Statesman
Game 74: June 27, 2009 | |||
Red Sox | 1 | W: Tim Wakefield (10-3) | 46-28, 2 game winning streak |
Braves | 0 | L: Javier Vazquez (5-7) | 34-40, 4 game losing streak |
Highlights: In the aftermath of the 2004 ALCS, the Yankees sought to prune away those players who failed them so miserably. Amongst the casualties was Vazquez, who has pitched 200 or more innings in every seasons since 2004 and has accumulated over 200 strikeouts in his past two seasons. |
To top it off, the Yankees traded Javier Vazquez to Arizona for Randy Johnson and then flipped Johnson back to the Diamondbacks in 2007 for Steven Jackson, Alberto Gonzalez, Ross Ohlendorf, and Luis Vizcaino. Last year Jackson and Ohlendorf were packaged for the Xavier Nady deadline deal, which was a coup for the club at the time. A few days later the Red Sox would end up with the best Pirates outfielder (apologies to the followers of Nate McLouth who worship at his shrine).
Neither Jason Bay or McLouth were in the lineup yesterday. Bay was given the day off while McLouth is day-to-day with a hamstring strain. It’s late June and Terry Francona is already planning for the postseason by resting key players here and there.
Mark Kotsay played in left in place of Bay and was the key offensive contributer for the visitors. With two out Vazquez relinquished two walks to Kevin Youkilis and David Ortiz. Ortiz’s base on balls was particularly deflating as Vazquez was ahead 0-2 in the count.
Vazquez worked Kotsay with pitches away until the count was 1-2 and then tried to get the outfielder to bite on a slider a shade too far inside. With the count even Vazquez resorted to the outer edge again. Kotsay anticipated this and carved an RBI line drive single to left for the only run of the game.
How fortunate are the Red Sox to have a player of Kotsay’s caliber on the bench? His at bat was the stamp on Tim Wakefield’s invitation to this year’s All-Star Game.

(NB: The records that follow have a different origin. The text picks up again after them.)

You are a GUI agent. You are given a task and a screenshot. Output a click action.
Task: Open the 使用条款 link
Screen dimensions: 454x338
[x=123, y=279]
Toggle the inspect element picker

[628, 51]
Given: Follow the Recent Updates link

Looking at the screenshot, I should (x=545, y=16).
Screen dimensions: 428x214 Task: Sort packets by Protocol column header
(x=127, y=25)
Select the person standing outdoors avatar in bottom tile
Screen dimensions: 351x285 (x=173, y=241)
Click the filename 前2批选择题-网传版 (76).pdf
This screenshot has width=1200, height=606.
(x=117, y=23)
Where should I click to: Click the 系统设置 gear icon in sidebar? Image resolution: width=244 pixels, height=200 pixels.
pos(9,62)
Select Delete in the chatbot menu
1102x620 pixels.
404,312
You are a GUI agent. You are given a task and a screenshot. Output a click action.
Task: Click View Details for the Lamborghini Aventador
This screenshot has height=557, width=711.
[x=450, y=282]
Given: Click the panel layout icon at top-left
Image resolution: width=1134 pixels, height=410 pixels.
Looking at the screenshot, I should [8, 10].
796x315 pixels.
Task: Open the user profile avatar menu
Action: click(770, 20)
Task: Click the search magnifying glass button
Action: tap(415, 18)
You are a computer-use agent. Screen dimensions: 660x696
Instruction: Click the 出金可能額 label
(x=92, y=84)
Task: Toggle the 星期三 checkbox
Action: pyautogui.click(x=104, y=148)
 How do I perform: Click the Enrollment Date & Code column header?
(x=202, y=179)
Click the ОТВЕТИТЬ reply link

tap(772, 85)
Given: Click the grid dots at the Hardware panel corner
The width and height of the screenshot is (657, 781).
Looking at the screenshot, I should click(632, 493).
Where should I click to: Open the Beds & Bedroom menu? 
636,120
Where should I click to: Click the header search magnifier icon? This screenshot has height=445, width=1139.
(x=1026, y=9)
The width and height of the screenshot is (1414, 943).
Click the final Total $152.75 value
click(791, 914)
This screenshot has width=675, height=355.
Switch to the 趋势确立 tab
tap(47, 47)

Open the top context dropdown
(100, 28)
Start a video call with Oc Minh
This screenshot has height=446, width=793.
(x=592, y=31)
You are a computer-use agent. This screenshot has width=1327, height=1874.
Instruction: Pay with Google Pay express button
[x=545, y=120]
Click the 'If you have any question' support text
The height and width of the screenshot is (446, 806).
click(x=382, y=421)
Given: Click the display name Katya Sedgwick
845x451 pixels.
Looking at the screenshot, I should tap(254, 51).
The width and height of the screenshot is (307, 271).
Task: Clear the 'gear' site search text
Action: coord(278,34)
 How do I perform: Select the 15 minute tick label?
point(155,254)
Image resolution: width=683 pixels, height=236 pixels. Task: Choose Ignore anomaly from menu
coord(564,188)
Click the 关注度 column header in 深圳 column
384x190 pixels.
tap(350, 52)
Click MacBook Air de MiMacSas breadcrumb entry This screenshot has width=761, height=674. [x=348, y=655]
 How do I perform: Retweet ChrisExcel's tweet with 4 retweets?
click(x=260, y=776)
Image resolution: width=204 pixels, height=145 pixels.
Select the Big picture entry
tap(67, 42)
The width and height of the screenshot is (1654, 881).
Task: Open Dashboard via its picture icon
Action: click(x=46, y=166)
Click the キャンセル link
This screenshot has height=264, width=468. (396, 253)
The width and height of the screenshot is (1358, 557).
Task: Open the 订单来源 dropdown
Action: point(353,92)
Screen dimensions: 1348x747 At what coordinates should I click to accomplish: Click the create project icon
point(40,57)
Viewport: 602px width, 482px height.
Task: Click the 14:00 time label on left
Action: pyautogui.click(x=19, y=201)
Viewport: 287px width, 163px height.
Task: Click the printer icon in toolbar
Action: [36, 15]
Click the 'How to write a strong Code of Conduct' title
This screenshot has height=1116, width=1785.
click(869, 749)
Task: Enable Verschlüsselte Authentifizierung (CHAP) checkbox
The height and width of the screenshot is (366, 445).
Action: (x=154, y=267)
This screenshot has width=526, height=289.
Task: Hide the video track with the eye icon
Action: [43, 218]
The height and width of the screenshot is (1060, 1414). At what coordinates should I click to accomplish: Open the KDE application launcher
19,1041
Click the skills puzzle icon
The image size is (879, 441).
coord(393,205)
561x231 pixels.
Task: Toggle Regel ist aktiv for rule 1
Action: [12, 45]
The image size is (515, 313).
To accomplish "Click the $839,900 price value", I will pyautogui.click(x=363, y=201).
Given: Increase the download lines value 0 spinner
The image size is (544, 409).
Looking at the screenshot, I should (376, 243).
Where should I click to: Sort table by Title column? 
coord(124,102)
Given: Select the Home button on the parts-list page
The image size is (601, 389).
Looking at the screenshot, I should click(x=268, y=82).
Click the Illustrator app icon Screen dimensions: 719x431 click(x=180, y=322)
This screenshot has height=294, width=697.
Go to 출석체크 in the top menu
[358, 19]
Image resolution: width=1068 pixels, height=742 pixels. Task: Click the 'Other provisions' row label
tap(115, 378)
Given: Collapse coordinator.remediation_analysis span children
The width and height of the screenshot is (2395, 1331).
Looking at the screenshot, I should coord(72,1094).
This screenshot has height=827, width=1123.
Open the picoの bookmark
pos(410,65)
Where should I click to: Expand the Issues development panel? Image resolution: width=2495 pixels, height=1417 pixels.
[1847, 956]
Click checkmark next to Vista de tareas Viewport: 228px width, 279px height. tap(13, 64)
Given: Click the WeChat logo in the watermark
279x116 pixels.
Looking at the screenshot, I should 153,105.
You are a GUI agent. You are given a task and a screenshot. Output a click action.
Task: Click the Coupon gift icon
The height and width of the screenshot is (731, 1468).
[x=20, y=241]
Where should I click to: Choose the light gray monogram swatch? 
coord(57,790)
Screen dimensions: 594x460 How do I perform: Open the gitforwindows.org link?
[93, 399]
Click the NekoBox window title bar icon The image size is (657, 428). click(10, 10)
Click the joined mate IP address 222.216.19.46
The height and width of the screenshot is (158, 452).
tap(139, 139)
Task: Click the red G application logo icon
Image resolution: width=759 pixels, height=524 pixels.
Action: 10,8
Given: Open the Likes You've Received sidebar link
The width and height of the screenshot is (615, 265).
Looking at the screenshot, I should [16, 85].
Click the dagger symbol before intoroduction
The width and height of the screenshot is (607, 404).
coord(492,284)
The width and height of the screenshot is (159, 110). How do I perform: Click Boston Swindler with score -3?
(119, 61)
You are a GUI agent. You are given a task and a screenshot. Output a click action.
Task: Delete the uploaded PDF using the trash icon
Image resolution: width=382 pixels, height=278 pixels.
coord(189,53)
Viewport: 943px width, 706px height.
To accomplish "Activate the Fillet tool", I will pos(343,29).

Yesterday also saw Wakefield tie Roger Clemens’s franchise record of 382 starts. The knuckleballer has won 174 games for the Red Sox and is 18 games away from Clemens’s and Cy Young’s shared record of 192 wins for the Boston AL club. I’d like to think that Wakefield will have the chance to match or surpass that achievement, but with Clay Buchholz champing at the bit and Michael Bowden on the cusp of contributing at the major league level, the 2010 Red Sox rotation might not even include Wakefield.
If that ever happens, it will be a sad day, not just for the Red Sox but for baseball. The game’s addiction to bigger, faster, stronger led to the Steroid Era. Perhaps the sport has emerged from this shameful period, but perhaps too late for those of Wakefield’s ilk. His pitch seems doomed to decline to the status of quaint antiquity.